What is asked.
- 1) Answer these questions using the storage-capacity excerpt.
(a) How does the excerpt define the data capacity of an A4 (or Aurora) store?
(b) How many bytes of data per record does it give for a standard A4 file?
(c) For bulk data, what refsize does it suggest keeping while using a larger gauge?
- 2) Reproduce the storage-capacity excerpt word for word, from "So if we were" up to and including "extensions for that.".

Page excerpt.
That's a lot of data items (but see extensions in a moment) to reference for your personal jotter, but for databases, especially modern ones (in the trillions of records, I believe), it's not enough.
Simple: use a bigger refsize.
An 8-byte Int64 goes from 1 to 9, 223,372, 036,854, 775,807 or 9 million million million, aka 9 million trillion... so that should keep database enthusiasts happy for a while.
And that's just the number of refs (record ID's) available.
Data Capacity
The data capacity of an A4 (or Aurora) store is the (max) record count x the datalen, how many bytes of data per record.
So if we were restricted to 10 records of 16 bytes each, that would be a data capacity of 160 bytes.
Not all will be used, but we need to get into extensions for that.
For a standard A4 file, our capacity is of the order of 2 billion records x 16 bytes, or 32 billion bytes, aka 32 gig (loosely, depending on if you think of a gig as 1 billion bytes exactly, or its proper definition).
The strict calculation would be Int32.MaxValue x 16 bytes =Â 34,359,738,352 bytes, approx 34 billion bytes.
That should cover a few names, addresses, and a selfie or two.
Bulk Data
If you know you're going to be storing bulk data - lots of images and just a simple declaration record occasionally, then it makes sense to use a larger gauge, while keeping to the convenient Int32 (4 byte) refs.

Click-target data:

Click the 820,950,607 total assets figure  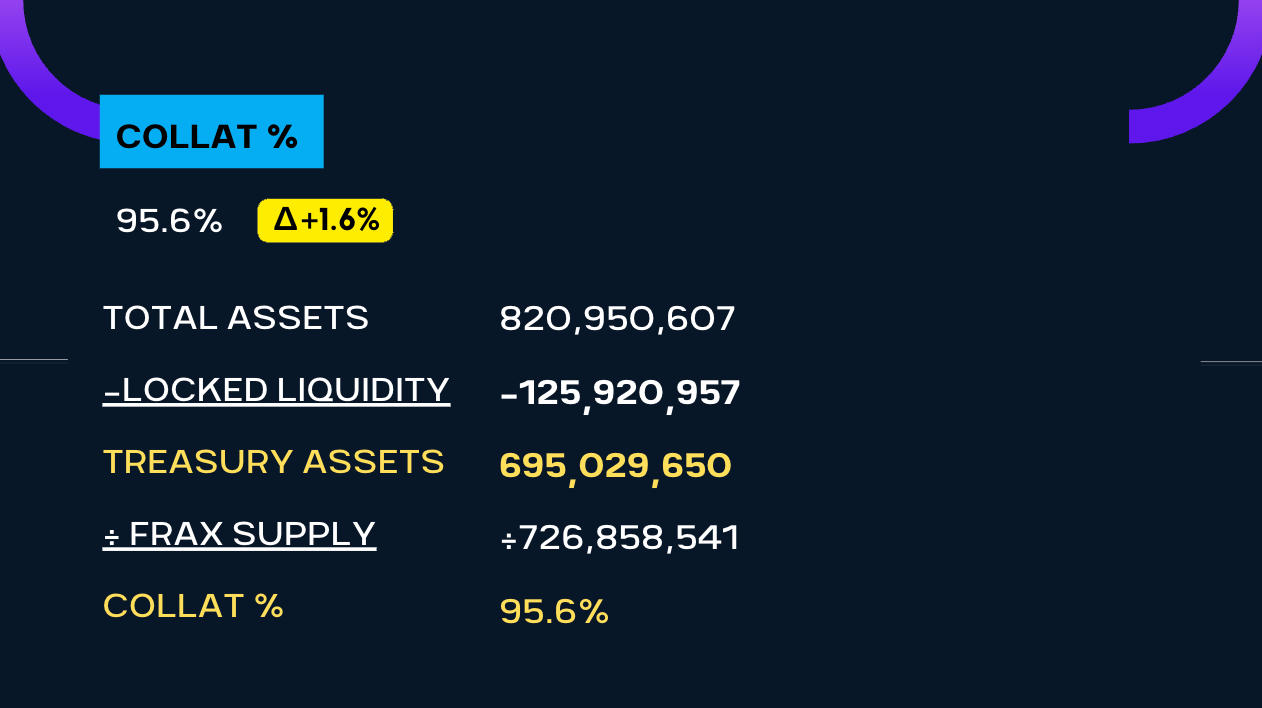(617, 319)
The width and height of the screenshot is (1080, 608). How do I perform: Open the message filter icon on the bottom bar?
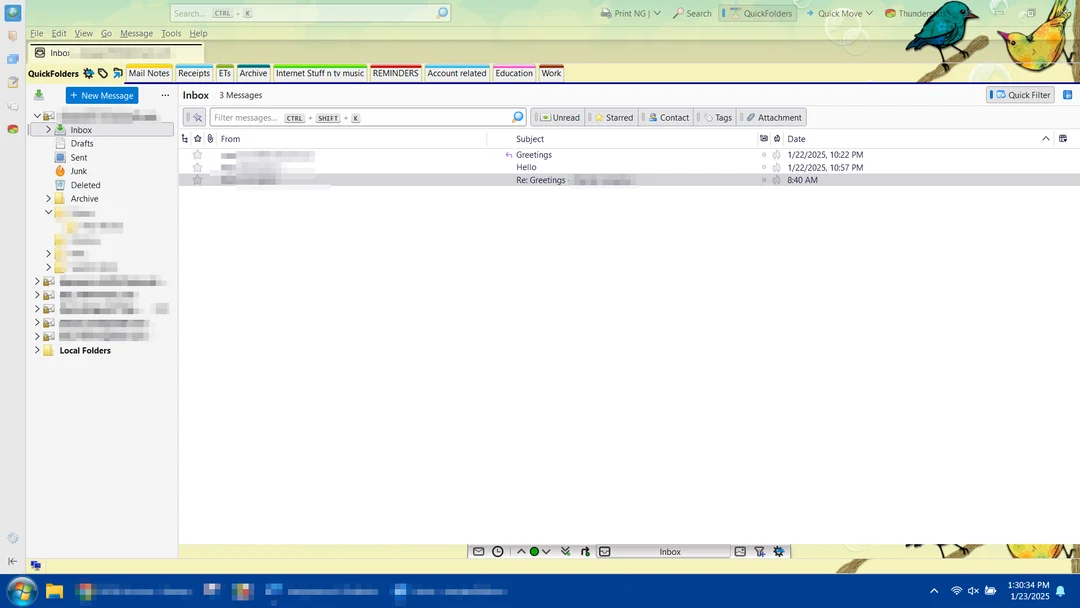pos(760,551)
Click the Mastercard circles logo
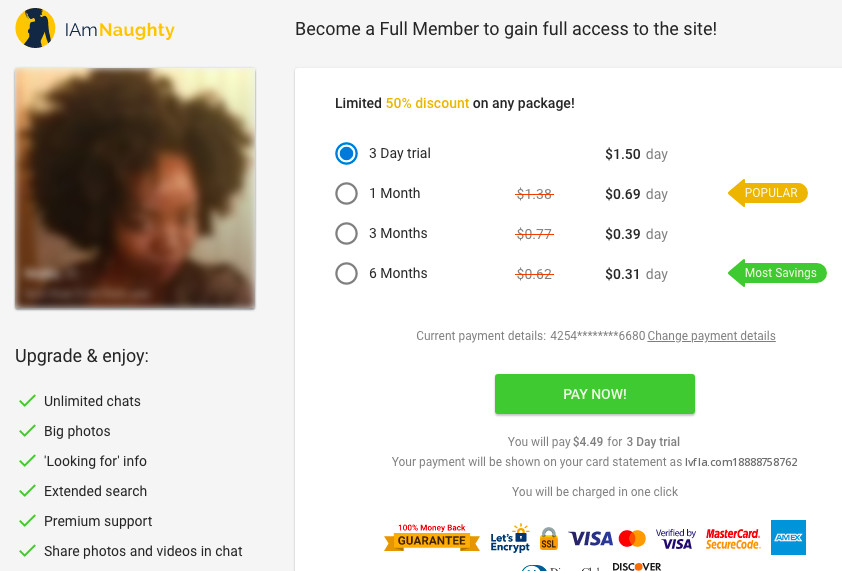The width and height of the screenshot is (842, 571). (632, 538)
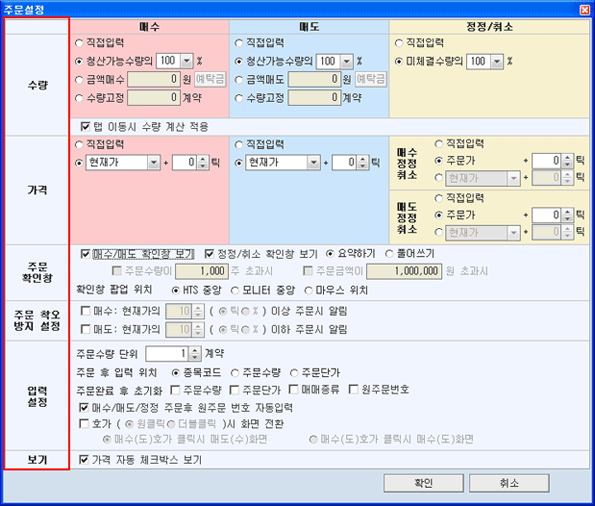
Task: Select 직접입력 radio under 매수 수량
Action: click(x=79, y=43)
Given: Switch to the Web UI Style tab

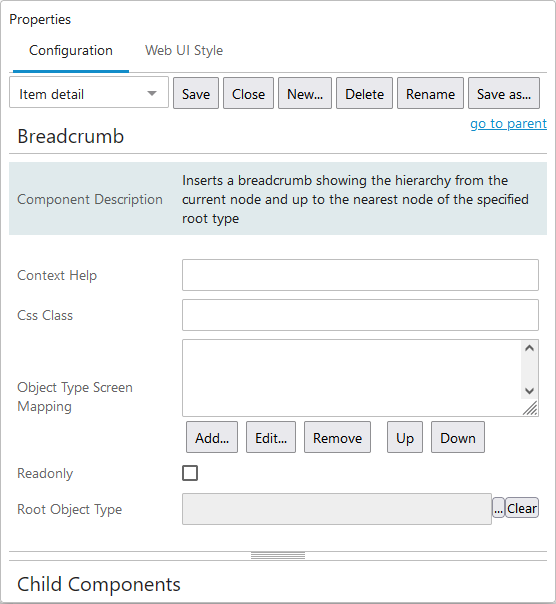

Answers to the problems.
- 1)
(a) It is the (max) record count multiplied by the datalen, the number of bytes of data per record.
(b) 16 bytes.
(c) The Int32 (4 byte) refs.

- 2)
So if we were restricted to 10 records of 16 bytes each, that would be a data capacity of 160 bytes.
Not all will be used, but we need to get into extensions for that.